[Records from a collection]
····················
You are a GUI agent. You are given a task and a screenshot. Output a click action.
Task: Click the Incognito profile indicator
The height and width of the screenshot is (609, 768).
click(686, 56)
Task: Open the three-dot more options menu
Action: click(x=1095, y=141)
····················
What the task asks: Each of the records above is to be reproduced word for word.

Answer space:
You are a GUI agent. You are given a task and a screenshot. Output a click action.
Task: Click the Incognito profile indicator
The height and width of the screenshot is (609, 768).
click(686, 56)
Task: Open the three-dot more options menu
Action: click(x=1095, y=141)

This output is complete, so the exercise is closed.